Jun 9, 2014
Hopping to open up a bandgap in phosphorene
Single electrons hopping between individual atomic layers are responsible for opening up a bandgap in multilayer black phosphorus (or phosphorene) – a new technologically important 2D material. This unexpected finding, from researchers at Radboud University Nijmegen in the Netherlands, is very different to what happens in other 2D materials like graphene and the transition-metal dichalcogenides.
Like other 2D materials, such as graphene and the transition-metal dichalcogenides (TMDCs), black phosphorus has dramatically different electronic and mechanical properties from its bulk, 3D, parent and so may find use in a host of novel device applications. And just like graphene (which is a sheet of carbon atoms arranged in a honeycomb lattice), black phosphorus is a layered material containing individual phosphorus atoms that are arranged hexagonally. Each atomic layer is held together by weak van der Waals forces. However, in phosphorene, the surface is puckered, and this seems to make all the difference when it comes to bandgap behaviour.
Bulk phosphorene is a semiconductor with a moderate bandgap of between 0.31 and 0.35 eV, but the monolayer material is predicted to be an insulator with a much larger bandgap that varies with the number of phosphorus layers. Although such predictions have already been confirmed in laboratory experiments, researchers are still unsure as to where this considerable bandgap broadening comes from as the material is scaled down to monolayers.
GW approximation model
Now, Alexander Rudenko and Mikhail Katsneslon have made the first detailed analysis of the electronic properties of monolayer, multilayer and bulk phosphorene using a tight-binding model. This model is based on very accurate ab-initio calculations - a so-called quasiparticle GW approximation - and is important in two respects, explains Rudenko. “First, it sheds light on the origin of the bandgap in phosphorene and how it evolves with the number of layers in the material. Second, it serves as a starting point for further theoretical studies of transport properties, disorder and many other effects in this structure.”
The semiconducting-to-insulating transition observed as bulk phosphorene scales down to monolayers is not seen in other known 2D sheets like the TMDCs, which go from being indirect bandgap semiconductors in the bulk to direct bandgap semiconductors when scaled down.
The computational approach we employed is different to more routinely used density-functional theory (DFT) calculations, said Rudenko. “Instead of dealing with effective density functionals, as in DFT, we solve the many-body problem of electron-electron interactions in a more systematic manner by explicitly calculating the material’s ‘self-energy’,” he told nanotechweb.org. “To analyse the result for a single layer of black phosphorus, we construct a minimal four-band model that describes the most relevant region of the energy spectrum involved in the material.”

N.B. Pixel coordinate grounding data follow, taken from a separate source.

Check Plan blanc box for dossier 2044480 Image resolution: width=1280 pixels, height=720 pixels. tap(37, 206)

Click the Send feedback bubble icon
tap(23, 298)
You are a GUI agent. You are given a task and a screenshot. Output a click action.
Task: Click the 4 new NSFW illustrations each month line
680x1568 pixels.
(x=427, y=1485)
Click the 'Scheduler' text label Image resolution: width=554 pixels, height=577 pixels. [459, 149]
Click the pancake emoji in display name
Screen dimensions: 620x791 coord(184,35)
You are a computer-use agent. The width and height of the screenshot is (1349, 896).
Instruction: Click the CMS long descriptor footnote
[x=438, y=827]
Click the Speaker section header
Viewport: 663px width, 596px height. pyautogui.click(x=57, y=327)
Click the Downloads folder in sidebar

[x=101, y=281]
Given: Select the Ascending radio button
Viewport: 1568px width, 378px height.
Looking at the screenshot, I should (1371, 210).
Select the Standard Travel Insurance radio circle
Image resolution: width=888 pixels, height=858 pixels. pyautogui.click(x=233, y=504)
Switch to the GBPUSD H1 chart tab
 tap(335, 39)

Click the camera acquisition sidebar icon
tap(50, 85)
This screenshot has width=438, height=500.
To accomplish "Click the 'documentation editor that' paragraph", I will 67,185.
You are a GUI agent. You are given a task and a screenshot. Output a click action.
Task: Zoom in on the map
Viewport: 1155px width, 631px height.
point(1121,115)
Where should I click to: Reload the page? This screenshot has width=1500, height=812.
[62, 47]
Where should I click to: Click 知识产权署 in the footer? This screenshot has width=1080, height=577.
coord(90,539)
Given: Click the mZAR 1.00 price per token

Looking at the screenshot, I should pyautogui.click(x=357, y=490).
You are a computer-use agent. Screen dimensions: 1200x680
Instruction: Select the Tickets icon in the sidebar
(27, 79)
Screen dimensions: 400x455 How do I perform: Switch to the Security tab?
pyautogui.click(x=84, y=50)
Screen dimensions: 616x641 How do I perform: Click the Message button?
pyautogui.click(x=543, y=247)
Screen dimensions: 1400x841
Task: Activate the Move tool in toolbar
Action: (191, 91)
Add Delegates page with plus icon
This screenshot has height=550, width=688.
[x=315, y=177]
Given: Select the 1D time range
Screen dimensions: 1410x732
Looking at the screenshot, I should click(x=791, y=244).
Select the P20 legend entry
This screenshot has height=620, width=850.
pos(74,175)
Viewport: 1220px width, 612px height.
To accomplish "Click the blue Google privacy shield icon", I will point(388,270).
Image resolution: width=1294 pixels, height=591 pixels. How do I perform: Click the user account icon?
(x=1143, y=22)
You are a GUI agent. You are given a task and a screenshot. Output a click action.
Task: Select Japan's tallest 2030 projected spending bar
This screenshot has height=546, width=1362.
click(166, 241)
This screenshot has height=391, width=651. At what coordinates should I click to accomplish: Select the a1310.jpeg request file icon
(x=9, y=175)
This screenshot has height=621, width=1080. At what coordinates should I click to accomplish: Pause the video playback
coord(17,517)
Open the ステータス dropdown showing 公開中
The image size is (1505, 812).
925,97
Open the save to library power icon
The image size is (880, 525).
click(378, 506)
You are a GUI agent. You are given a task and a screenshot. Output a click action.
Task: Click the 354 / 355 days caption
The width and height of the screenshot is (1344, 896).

Completely different behaviour
The model shows that interlayer hoppings strongly affect the bandgap in multilayer phosphorene. Such behaviour is completely different to that seen in graphene and other 2D materials like the TMDCs, he explained. For example, in graphene just one nearest-neighbour electron hopping is enough to reproduce the main characteristics of this material’s energy spectrum, he said. “However, the model for single-layer black phosphorus involves two important parameters, describing the in-plane and out-of-plane nearest-neighbour hoppings. A second (repulsive) parameter, which comes about thanks to the puckered structure of phosphorene sheets, appears to be the main reason why a bandgap opens up in this multilayer material,” he confirmed.